REALMAN: Status

Video

REALMAN Status Report Video

REALMAN Machine Learning 150x speed

Project Summary

In the modern world, people use autonomous robots to do some work. Autonomous vacuum robots today commonly exist in many homes, it uses sensors for obstacle detection, a new feature of cliff detection has been used as an additional sensing technology for safety. Under the development of technology, we believe that auto vacuum robots should have the ability to detect cliff and down the stairs safely. Our project is a downhill survival game in Minecraft, which asks the agent to go down the map as many levels as possible within limited steps. The agent is able to look down five floors in order to determine the next step. Once the player reaches the bottom of the map, the map will be regenerated. Rewards are given for each level the player goes down, and penalties are applied for touching the map boundary and dropping more than five levels at a time. The agent is expected to have higher rewards for optimization (considered to be a combination of less falling damages and fewer steps).

Approach

Methodology

Different from path searching game and item collecting game, we are trying to build up a universal strategy that can deal with a randomized map. Currently, we are implementing the game based on Q-network with PyTorch, and the map is build based on the most basic needs. Where we need a map that is easy to observe and achievable for AI training. Therefore, instead of making a 3D map, our initial map is a 2D version while the player can either go left or right. Rewards and Penalties are also applied through XML and loss functions. Where the rewards are the reward of doing downhill effectively and the reward of achieving goals, the penalties are the penalty of moving toward the boundary and of falling over five floors. The performance of our fist model is largely dependent on the weight of rewards and penalties, and we have found a reasonable value for those feedbacks.

Realization And Problems

The following result is our first ‘successful’ try. However, the graph of the training result still has some problems. result_image

First, it doesn’t have a continuously ascending trend, which could be resulted in the setting of difficulties in our game. We may need to create more complicated challenges for our AI agent.
Second, it doesn’t have a stable reward value range, everything looks a little bit random, we think the problem could be the setting value of rewards and penalties. We gonna try more possible value in the next stage.
Third, it doesn’t keep a robust status of doing powerful calculations in the last third part. We believe that there must be a great space for optimization and improvement.

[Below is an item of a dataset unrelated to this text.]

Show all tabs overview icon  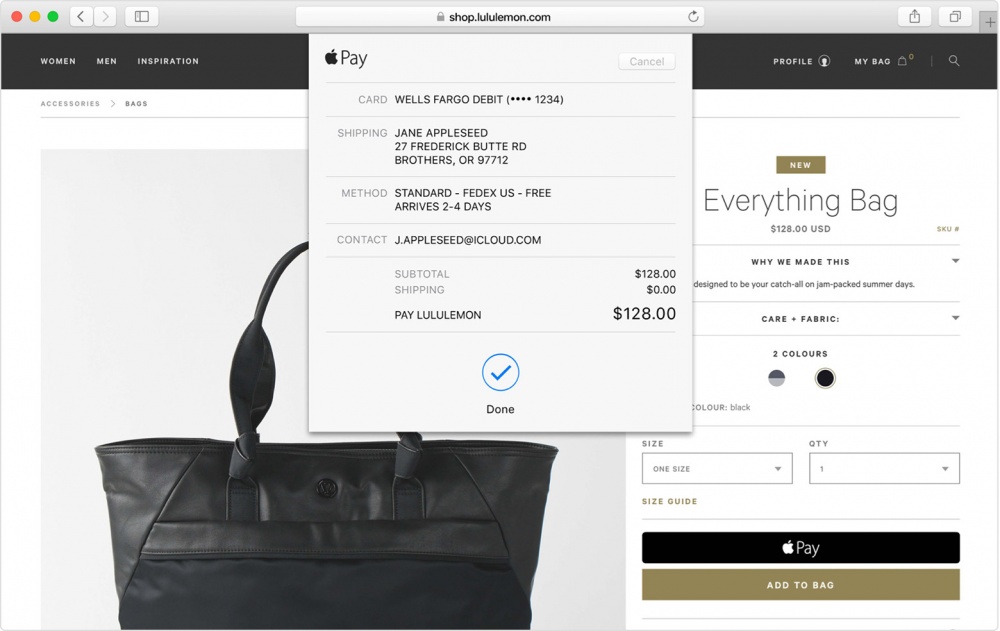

Remaining Goals and Challenges

Even though out model is opreating normally, we think it can do better than that. Sometimes the player will turn around on the first level and stuck there, and we believe there is something wrong with the rating for each possible move. Modifing the training function with more weighted parameters might be helpful in this situation. The rewards and penalities can me further improved but we might need a bit more time on testing different combinations. The loss function is a another potential problem while our model gives huge loss values over five thousand while our rewards was set to five points per level.

One of the frustrating part in our project is we waste a lot of time setting up our linux environment and realized there is barely no improvement on the speed of out model limited bu Malmo, and some functions works really wired in Malmo like you have to add .5 on the player’s x and z coordinates in order to make ‘move’ command funcional.

Resources Used

We used Deep Q-network in homework 2 and modified to fit in our game. Pytouch is used and greedy algorithm is added in our network.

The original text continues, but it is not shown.